Gen Z is expected to account for half of the workforce over the course of the next 10 years, according to data from Concordia St. Paul University. And with them, they’re bringing an entirely fresh perspective on work and life that could benefit the employees that came before them. It may initially be difficult to redefine the power dynamic between junior and senior employees; the payoff is worth it.

In 2021, pharmaceutical group Johnson & Johnson implemented a reverse mentoring initiative to drive the adoption of tech inside of their organization, according to a recent case study from LinkedIn.

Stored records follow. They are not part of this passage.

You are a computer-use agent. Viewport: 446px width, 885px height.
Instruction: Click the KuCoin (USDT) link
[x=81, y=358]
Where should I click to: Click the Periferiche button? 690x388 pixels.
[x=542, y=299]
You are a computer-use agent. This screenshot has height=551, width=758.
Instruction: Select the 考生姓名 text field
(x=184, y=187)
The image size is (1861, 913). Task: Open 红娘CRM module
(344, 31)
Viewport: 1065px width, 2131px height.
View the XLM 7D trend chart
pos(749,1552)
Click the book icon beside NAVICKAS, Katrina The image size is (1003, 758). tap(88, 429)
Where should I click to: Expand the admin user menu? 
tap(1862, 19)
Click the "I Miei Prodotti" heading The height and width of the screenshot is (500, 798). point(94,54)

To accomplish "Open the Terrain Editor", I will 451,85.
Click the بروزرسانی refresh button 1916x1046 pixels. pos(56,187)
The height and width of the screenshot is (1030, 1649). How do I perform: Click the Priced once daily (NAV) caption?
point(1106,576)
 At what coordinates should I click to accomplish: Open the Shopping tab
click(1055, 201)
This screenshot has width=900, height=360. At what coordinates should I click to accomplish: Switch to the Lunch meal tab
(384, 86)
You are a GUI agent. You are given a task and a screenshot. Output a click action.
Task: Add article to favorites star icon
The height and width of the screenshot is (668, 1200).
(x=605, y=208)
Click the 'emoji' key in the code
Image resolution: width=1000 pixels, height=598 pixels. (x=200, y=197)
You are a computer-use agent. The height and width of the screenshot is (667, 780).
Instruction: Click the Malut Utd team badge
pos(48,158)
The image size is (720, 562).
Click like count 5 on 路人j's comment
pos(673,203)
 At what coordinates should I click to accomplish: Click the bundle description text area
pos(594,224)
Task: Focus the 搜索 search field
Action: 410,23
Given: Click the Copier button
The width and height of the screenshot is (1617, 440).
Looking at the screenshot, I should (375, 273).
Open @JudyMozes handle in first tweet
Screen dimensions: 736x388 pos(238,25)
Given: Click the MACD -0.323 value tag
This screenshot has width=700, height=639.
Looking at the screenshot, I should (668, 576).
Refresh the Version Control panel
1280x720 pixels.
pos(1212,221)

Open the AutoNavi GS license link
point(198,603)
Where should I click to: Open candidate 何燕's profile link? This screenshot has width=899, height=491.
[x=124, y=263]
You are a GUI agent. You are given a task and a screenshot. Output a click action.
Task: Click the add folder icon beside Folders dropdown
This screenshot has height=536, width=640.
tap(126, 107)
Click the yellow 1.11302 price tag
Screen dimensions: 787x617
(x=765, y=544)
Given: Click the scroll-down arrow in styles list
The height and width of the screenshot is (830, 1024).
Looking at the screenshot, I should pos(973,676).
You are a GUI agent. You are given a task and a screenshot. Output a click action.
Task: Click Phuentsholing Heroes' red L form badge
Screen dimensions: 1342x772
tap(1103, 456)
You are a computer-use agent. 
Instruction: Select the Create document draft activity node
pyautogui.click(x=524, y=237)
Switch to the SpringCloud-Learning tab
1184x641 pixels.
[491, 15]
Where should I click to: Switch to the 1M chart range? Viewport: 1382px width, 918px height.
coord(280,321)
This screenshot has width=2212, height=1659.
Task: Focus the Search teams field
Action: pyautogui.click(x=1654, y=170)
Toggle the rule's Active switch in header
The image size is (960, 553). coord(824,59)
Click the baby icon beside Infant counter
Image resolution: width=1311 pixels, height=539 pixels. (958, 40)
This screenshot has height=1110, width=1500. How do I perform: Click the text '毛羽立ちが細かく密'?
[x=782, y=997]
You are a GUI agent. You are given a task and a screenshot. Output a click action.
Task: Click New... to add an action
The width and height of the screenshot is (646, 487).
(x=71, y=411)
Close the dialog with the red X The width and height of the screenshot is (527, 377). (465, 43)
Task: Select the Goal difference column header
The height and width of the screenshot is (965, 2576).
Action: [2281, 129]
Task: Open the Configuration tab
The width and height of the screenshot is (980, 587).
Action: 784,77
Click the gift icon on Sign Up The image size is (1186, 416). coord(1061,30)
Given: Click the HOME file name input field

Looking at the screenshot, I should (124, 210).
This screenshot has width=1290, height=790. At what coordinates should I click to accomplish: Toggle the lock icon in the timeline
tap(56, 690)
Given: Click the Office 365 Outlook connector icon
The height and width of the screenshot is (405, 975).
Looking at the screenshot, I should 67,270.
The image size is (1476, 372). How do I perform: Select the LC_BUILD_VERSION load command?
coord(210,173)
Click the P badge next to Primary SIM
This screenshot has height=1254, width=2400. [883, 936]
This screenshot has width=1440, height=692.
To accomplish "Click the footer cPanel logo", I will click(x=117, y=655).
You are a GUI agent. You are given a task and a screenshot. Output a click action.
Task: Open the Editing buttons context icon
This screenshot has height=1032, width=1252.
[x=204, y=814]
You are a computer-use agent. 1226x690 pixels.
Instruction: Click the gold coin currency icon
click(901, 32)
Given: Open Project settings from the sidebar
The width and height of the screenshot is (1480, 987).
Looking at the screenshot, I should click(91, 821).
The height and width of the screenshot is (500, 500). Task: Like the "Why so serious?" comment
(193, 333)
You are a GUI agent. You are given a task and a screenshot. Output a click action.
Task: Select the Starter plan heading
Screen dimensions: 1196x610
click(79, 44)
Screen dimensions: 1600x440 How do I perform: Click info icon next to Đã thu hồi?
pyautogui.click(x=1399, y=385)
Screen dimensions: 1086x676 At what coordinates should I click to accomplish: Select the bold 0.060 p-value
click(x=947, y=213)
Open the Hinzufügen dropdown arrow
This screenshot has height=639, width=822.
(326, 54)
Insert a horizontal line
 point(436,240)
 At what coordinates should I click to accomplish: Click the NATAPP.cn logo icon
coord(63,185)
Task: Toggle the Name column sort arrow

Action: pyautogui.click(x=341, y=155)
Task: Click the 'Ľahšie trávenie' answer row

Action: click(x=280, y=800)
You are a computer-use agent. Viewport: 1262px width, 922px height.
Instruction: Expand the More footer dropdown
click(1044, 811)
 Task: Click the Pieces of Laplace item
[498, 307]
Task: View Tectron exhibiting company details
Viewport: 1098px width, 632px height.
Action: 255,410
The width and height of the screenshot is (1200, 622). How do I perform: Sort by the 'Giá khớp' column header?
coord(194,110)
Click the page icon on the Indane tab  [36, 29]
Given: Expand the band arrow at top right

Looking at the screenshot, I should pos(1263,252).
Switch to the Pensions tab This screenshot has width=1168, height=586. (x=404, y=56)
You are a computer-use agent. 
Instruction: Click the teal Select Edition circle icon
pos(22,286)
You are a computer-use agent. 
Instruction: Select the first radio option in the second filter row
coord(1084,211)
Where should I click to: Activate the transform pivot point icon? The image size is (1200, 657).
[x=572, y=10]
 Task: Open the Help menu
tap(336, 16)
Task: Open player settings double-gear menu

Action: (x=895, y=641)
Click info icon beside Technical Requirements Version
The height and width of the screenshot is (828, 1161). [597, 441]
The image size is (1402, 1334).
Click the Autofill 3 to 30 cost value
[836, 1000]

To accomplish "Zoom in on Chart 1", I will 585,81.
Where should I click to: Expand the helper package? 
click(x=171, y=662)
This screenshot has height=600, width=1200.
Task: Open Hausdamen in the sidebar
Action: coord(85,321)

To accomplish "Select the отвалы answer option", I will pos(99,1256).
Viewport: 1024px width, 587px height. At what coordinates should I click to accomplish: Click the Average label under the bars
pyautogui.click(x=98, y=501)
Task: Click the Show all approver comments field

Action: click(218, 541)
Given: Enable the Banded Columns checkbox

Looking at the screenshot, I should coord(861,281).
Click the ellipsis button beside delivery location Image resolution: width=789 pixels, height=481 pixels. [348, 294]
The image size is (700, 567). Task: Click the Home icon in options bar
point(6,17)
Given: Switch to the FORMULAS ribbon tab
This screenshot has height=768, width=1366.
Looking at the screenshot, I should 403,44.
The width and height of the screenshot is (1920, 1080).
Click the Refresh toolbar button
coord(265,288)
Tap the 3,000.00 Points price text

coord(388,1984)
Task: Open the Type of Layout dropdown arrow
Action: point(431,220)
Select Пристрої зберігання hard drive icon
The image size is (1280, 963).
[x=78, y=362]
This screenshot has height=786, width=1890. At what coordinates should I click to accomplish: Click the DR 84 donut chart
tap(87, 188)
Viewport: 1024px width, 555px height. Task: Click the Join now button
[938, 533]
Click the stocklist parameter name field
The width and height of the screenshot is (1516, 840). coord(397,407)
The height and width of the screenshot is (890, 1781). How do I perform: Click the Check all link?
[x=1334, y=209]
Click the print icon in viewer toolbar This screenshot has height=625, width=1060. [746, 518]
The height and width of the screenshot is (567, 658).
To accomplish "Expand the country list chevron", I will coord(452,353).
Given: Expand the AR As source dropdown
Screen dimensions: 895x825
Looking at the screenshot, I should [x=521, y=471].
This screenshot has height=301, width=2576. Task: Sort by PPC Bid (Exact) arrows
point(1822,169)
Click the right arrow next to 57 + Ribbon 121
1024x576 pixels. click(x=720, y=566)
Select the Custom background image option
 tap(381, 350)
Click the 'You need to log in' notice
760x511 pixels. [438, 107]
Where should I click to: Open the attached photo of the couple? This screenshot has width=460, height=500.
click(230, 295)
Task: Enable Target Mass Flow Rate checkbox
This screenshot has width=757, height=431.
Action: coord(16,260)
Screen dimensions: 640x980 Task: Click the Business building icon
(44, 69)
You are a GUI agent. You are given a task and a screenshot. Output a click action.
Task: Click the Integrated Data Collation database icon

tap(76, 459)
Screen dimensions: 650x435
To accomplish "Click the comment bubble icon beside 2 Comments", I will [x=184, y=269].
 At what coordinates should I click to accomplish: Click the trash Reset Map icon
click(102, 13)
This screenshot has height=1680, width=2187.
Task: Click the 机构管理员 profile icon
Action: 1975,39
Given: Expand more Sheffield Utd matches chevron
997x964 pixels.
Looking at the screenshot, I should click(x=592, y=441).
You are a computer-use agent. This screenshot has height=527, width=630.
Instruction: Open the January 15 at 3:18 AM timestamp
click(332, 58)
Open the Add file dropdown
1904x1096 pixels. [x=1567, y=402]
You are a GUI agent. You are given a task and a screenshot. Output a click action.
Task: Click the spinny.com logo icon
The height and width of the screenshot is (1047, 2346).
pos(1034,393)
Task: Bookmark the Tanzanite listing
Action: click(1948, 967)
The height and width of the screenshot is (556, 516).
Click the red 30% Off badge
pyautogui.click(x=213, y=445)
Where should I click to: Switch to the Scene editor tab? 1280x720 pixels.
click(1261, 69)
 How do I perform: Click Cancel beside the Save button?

As a result, 88% of their senior leadership team described the initiative as a “positive and unique personal experience.” The same year, cosmetics company Estee Lauder officially launched their reverse mentorship program and has reported an overwhelmingly positive outcome, especially for their younger employees.

“The fact that companies are really placing an emphasis on valuing these younger voices to help educate and inform big strategy decisions is important,” says Meagan Loyst, an associate at venture capital firm Lerer Hippeau, recently told EBN. The 25-year-old is also the founder of Gen Z VC, an online network of young and aspiring venture capitalists. As she’s grown the community, she’s seen attitudes about generational value at work evolve. “It’s important for retention to hear younger voices and encourage that exchange of information between the youngest people in an organization and the most senior talent.”

Additionally, Gen Z is slated to be the most diverse and outspoken employee generation to date. Older employees will find themselves working alongside a lot of employees that don’t look like them, have lived different experiences than them, and have certain expectations from their workplace. Pairing a younger employee with an older employee can help guide that shift in culture at work.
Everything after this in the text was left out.